How do ivermectin pharmacokinetics vary with weight, age, and P‑glycoprotein inhibitors in humans?
Executive summary
Ivermectin’s pharmacokinetics are influenced by body composition and age in ways that often affect distribution and timing more than peak systemic exposure, while P‑glycoprotein (P‑gp) activity and CYP3A4-mediated metabolism can modulate tissue distribution and central nervous system penetration—especially when P‑gp is inhibited or genetically reduced [1] [2] [3] [4]. Human data are limited and sometimes contradictory: several clinical studies find no consistent effect of weight on AUC/Cmax but do show longer half‑life and larger apparent volume in heavier or higher‑BMI subjects, and pediatric populations show slower absorption and later Tmax [1] [5] [6].
1. Weight and body composition reshape distribution, not necessarily peak exposure
Clinical trials using fixed and weight‑based doses report that systemic exposure markers (AUC0‑t and Cmax) often do not correlate with body weight or BMI, meaning heavier individuals do not consistently have lower peak plasma levels after standard doses [1]. At the same time, ivermectin’s high lipophilicity produces greater retention in adipose tissue: BMI and weight have been associated with longer terminal half‑life (t1/2) and larger apparent volume of distribution (V/F), which implies longer tissue residency and a prolonged tail of plasma concentrations in people with more adipose tissue [1] [7]. Population PK analyses used for mass‑drug administration modeling therefore treat body composition as a driver of distribution kinetics rather than simple dose dilution [5] [7].
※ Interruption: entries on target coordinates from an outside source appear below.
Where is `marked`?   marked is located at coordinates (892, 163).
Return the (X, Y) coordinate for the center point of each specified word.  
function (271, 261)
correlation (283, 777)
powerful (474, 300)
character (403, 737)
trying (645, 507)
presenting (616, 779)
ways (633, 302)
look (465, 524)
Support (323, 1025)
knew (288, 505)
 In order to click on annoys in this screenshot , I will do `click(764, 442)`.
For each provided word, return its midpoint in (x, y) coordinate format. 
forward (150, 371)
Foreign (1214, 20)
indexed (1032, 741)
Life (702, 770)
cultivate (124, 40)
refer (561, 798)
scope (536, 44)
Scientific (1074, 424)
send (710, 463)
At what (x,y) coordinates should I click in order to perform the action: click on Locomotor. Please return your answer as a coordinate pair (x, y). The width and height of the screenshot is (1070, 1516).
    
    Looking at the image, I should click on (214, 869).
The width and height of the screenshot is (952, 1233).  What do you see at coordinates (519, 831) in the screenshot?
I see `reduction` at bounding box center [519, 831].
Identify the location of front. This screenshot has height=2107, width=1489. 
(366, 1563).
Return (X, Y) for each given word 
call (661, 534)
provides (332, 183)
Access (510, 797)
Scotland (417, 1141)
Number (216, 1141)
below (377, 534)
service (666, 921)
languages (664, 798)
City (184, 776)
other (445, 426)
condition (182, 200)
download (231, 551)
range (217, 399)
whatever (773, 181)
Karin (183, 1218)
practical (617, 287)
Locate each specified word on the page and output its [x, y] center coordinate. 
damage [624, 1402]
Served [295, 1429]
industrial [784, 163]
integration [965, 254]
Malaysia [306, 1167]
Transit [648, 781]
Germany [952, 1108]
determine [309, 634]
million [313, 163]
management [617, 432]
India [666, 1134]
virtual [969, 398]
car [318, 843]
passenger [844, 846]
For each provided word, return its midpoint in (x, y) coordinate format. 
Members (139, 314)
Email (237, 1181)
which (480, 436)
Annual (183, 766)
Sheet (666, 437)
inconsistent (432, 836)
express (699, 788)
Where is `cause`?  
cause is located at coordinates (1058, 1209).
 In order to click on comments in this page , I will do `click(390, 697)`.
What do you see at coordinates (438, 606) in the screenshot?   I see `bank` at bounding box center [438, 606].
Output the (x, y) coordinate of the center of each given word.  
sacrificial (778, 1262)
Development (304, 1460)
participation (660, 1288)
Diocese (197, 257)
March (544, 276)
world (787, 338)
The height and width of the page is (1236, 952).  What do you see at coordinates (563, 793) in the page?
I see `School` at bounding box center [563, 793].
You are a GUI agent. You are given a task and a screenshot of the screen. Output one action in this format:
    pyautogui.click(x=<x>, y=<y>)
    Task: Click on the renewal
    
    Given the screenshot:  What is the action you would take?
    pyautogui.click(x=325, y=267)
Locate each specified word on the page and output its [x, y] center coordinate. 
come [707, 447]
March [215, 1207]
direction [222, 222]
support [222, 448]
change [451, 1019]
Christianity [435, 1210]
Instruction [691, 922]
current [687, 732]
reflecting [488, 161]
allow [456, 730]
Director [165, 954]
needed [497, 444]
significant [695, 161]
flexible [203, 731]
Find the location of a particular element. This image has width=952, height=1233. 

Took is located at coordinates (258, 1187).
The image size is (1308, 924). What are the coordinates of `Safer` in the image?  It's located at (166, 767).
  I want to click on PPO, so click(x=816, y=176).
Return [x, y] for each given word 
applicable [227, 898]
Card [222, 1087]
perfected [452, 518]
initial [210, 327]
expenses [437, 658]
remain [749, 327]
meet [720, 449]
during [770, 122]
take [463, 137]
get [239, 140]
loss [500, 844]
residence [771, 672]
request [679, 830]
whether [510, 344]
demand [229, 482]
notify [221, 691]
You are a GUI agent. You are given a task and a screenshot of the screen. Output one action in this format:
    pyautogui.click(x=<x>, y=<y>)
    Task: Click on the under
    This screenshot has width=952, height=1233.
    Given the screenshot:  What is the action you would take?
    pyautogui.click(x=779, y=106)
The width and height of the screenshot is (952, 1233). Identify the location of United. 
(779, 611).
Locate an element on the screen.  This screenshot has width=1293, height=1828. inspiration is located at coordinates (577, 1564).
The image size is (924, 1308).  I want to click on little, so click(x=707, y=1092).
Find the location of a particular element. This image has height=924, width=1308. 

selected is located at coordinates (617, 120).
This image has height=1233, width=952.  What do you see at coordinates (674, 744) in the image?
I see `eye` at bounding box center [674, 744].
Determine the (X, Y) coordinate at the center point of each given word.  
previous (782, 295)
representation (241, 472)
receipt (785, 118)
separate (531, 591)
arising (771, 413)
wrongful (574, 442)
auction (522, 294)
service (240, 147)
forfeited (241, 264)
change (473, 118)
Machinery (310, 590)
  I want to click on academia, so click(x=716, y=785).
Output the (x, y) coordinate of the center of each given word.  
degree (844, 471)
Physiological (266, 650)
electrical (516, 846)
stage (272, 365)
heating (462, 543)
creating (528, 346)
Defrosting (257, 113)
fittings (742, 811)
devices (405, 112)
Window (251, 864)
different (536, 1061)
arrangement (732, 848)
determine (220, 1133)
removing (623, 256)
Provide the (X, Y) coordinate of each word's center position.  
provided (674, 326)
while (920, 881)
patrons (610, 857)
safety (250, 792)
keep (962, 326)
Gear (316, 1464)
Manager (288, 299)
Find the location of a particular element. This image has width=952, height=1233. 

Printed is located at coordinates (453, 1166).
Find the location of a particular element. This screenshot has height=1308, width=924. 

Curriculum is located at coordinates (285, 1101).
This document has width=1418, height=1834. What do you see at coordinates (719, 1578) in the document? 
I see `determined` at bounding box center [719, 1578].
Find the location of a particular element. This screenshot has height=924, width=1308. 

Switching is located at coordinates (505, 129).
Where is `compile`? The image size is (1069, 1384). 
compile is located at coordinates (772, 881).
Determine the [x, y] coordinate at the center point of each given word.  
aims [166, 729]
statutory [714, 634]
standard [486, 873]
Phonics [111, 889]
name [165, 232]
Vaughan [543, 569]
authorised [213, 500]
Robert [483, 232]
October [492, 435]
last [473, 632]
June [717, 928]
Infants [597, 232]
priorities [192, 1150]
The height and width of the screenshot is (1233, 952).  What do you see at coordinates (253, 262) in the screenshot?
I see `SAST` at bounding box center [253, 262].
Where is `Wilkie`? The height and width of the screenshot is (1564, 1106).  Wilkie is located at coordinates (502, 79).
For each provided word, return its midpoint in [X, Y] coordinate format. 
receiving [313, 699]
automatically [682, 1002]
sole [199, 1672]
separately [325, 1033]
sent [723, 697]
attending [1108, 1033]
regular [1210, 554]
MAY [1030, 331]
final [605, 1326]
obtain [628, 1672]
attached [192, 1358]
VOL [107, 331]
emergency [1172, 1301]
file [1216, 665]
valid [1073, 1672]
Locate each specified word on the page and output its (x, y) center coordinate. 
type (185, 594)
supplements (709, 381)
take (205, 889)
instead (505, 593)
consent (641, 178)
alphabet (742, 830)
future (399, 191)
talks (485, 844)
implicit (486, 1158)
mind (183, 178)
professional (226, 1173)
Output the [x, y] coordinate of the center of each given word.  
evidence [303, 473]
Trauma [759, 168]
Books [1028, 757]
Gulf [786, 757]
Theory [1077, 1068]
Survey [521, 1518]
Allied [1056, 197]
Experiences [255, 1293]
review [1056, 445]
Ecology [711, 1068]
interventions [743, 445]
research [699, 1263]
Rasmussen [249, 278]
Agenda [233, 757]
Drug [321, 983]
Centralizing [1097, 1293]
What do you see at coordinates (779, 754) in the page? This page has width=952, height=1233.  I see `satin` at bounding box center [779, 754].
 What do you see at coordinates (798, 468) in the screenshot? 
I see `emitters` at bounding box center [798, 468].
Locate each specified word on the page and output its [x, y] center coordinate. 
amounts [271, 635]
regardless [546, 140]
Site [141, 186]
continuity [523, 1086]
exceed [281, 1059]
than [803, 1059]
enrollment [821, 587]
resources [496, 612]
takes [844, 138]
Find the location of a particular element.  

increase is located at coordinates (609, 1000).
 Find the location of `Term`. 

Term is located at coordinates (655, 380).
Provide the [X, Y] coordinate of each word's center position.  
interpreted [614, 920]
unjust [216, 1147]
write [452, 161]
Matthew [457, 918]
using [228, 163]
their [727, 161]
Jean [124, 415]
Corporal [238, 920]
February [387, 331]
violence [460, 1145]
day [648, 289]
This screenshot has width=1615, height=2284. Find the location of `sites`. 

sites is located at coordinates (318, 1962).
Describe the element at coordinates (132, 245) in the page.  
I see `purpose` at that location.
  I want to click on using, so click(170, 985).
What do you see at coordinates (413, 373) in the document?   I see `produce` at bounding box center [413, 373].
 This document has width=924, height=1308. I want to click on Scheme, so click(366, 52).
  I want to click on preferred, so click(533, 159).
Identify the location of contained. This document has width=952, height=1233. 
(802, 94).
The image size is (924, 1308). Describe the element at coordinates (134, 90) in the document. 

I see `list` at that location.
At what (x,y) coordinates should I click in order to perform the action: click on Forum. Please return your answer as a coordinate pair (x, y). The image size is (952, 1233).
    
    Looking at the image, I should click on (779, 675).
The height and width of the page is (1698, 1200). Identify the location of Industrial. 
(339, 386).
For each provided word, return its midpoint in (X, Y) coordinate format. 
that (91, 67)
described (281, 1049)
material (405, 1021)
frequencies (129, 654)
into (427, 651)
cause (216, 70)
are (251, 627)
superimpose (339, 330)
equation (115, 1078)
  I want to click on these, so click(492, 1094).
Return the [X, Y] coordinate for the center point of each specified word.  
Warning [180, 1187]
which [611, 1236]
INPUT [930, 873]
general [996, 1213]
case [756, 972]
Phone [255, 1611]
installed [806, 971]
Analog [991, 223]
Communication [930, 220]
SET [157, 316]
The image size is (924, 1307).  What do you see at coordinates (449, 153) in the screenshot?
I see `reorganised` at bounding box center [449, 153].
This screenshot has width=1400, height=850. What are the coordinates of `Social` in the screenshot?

2. Age alters absorption timing and clearance patterns—children are not small adults
Pediatric PK work shows that children—particularly preschool and school‑aged groups—can exhibit delayed absorption and later Tmax than adults, probably due to differences in gastrointestinal motility and transit time, which are slower in younger children and can prolong uptake [2] [6]. Published pediatric studies of ascending ivermectin doses found distinct Tmax and sometimes different exposure profiles compared with adults, and PBPK models explicitly incorporate age‑dependent physiology to reproduce observed differences [6] [7]. Notably, some adult studies comparing healthy volunteers to onchocerciasis patients did not find major systemic PK differences at the same mg/kg dose, though enterohepatic recycling produced secondary plasma rises in both groups [8].
3. P‑glycoprotein controls intestinal and blood–brain handling; inhibitors matter
Ivermectin is a substrate of intestinal and blood–brain barrier efflux transporters, notably P‑gp (MDR1/ABCB1), which pumps absorbed drug back into the gut lumen and limits CNS accumulation; drugs or genetic variants that reduce P‑gp function can therefore increase tissue and brain exposure [3] [4]. Animal and in vitro studies demonstrate that absence or inhibition of P‑gp increases ivermectin accumulation in brain and other tissues, and co‑administration of P‑gp inhibitors (or drugs that inhibit both CYP3A4 and P‑gp) has been linked to higher systemic and CNS levels or altered tissue distribution in model systems [4] [9]. Human trials commonly exclude participants taking CYP3A4 or P‑gp interacting drugs because of this risk, and clinical PK research has genotyped MDR1 polymorphisms that correlate with altered bioavailability [5] [3].
4. CYP3A4 interactions are intertwined with P‑gp effects
Ivermectin is metabolized primarily by CYP3A4 (with contributions from CYP3A5 and CYP2C9), so inhibitors or inducers of these enzymes can change parent‑drug exposure and metabolite formation; because many CYP3A4 inhibitors also impair P‑gp, their combined effect may amplify systemic and brain exposure [10] [3]. Animal studies and mechanistic reviews suggest that some observed increases in ivermectin levels with co‑medications (e.g., ketoconazole in non‑humans) may be due more to P‑gp inhibition than to direct CYP blockade, but human clinical interaction data remain sparse [9] [10].
5. Limits, uncertainties, and competing agendas in the literature
The evidence base in humans is incomplete: many PK studies are small, exclude subjects on common interacting drugs, and rely on single‑dose data; PBPK modeling fills gaps but depends on assumptions about tissue binding, enterohepatic recycling and transporter kinetics [5] [7]. Public and policy interest in repurposing ivermectin (e.g., for malaria vector control) has driven higher‑dose and population‑scale modeling that raises interaction concerns and highlights where drug‑drug interactions or age/body‑composition effects could become clinically relevant—an implicit agenda that pushes for conservative exclusion of interacting medications in trials [3] [7]. Given these limits, definitive quantitative rules for dose adjustment by weight, age, or interacting drugs in all clinical contexts cannot be established from the cited human studies alone [1] [6] [4].